In this recap we cover the following:

What do we want you to take away from this class?
We want you to know the location, origin and insertion of serratus anterior.
We want you to understand the action and role of the muscle – helps guide and keep the scapula moving along the thorax. Abducts and Protracts the scapula.
We want you to know how to treat it – we cover this in the last two lesson plans.

Everything else is context – helping you understand the environment in which serratus anterior resides.
We first talk about the bones – the scapula as you now know contains the glenoid fossa which along with the head of the humerus makes up the shoulder joint. For proper function, we need free mobility and stability here. There are other related joints: the acromion connects to the clavicle and the clavicle connects to the sternum. We also have the scapulothoracic joint, which we mentioned was not a true synovial joint, where the scapula joins the thorax. This is where the motions of elevation, depression, protraction, retraction, upward rotation and downward rotation occur.

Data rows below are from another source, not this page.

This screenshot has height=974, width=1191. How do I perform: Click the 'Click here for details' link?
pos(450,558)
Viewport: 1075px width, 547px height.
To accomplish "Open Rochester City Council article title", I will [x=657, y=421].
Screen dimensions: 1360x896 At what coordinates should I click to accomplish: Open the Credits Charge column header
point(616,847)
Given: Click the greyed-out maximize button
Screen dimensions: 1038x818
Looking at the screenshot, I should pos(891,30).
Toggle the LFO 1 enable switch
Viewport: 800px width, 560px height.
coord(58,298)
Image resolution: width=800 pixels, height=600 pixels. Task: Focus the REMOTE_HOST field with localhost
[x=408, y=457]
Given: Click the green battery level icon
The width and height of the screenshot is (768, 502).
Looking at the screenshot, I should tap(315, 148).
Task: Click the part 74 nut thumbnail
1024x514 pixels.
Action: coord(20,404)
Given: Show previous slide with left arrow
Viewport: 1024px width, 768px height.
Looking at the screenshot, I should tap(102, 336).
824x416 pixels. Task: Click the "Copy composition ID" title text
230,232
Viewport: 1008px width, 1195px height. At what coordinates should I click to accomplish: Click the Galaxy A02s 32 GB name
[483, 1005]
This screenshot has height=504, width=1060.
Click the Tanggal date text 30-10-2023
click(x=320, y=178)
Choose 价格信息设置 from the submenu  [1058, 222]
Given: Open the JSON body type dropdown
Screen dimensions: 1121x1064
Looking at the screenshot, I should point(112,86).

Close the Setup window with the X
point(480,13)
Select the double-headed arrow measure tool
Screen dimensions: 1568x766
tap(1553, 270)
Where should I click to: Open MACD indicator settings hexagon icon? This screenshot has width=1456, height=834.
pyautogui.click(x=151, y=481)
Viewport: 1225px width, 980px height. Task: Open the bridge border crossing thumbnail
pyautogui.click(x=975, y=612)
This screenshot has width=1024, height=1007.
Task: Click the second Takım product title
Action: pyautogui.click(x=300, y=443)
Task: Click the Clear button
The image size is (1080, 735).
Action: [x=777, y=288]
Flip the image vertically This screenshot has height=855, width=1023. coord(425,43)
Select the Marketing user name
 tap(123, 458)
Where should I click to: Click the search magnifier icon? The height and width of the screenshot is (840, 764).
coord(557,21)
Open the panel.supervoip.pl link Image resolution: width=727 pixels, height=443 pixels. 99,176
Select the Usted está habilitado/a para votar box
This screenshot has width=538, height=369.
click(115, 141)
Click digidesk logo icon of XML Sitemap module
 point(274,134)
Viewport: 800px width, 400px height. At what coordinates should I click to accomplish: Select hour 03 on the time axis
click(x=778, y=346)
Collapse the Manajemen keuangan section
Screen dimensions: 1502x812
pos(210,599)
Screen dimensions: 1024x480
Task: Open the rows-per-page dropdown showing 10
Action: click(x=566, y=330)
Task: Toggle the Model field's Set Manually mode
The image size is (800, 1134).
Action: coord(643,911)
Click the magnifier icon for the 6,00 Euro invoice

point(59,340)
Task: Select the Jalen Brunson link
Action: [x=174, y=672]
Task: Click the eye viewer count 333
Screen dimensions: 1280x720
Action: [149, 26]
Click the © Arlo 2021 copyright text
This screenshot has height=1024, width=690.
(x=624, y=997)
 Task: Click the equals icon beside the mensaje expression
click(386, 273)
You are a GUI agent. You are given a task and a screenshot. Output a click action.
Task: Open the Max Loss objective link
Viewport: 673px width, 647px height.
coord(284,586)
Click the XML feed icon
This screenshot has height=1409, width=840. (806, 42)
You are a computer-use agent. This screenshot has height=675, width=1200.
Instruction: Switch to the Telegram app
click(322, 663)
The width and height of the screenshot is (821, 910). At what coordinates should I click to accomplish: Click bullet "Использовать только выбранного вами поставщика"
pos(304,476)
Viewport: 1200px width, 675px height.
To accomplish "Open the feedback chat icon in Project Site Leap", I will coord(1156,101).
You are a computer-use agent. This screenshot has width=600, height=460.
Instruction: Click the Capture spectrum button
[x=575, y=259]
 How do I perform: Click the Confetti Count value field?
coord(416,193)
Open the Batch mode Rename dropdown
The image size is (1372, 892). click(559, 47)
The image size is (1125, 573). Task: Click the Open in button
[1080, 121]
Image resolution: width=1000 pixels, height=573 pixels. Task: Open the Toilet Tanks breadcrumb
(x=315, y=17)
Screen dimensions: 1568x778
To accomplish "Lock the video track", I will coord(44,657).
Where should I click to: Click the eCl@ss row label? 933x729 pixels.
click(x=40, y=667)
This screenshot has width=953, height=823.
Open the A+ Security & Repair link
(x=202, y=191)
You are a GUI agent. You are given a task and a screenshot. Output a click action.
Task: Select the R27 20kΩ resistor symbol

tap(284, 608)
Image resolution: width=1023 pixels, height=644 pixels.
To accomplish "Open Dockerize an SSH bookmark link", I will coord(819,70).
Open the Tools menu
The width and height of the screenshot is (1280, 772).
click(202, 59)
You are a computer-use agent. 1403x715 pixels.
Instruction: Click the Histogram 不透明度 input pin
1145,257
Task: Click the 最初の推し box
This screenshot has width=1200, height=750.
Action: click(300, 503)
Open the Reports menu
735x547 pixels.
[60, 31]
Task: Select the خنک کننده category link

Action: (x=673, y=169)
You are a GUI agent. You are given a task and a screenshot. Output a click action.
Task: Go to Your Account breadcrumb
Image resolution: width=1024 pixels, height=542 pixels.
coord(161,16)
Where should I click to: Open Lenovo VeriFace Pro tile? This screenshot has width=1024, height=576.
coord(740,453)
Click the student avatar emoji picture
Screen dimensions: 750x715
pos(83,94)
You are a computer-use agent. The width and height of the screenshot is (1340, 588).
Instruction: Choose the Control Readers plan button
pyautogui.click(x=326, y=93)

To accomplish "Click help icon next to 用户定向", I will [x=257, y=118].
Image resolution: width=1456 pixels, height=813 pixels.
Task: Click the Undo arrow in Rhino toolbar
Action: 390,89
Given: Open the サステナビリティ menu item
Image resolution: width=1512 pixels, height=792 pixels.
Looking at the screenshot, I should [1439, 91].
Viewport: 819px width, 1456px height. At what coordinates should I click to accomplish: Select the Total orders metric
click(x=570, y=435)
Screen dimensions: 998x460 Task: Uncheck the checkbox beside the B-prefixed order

Next we talk about the muscles. We can break it down as follows:
Muscles that are involved in keeping the scapula tracking along the rib cage. Primary muscles here would be: Serratus Anterior, Rhomboids, Levator Scapulae, Trapezious, and Pectoralis Minor.
Next we have the Rotator Cuff muscles – Supraspinatus, Infraspinatus, Teres Minor, Subscapularis. These muscles are mostly involved with internal and external rotation of the shoulder (supraspinatus also abducts the arm). Their role is to tightly hold the shoulder joint together.
Finally we have the larger muscles such as pectoralis major and minor and latissimus dorsi.
Desmond describes the group as a happy family. Everyone working together and in harmony, expressing itself as optimal function. However, as you know, sometimes dysfunction can occur within the family. When this happens, optimal function is lost, leading to poor movement as well as pain and injury. Imbalances can occur where, for instance, the scapula does not track well, the shoulder joint is unstable, or the larger muscles overwhelm the action of the stabilizer muscles.
Dysfunction can be expressed as scapular winging, internal rotation of the shoulder (poor posture, rounded shoulders) and restriction in the movement of the scapula.

The antidote to this is have an understanding of the anatomy and function of the shoulder complex and institute a combination of flexibility, strengthening and hands-on work.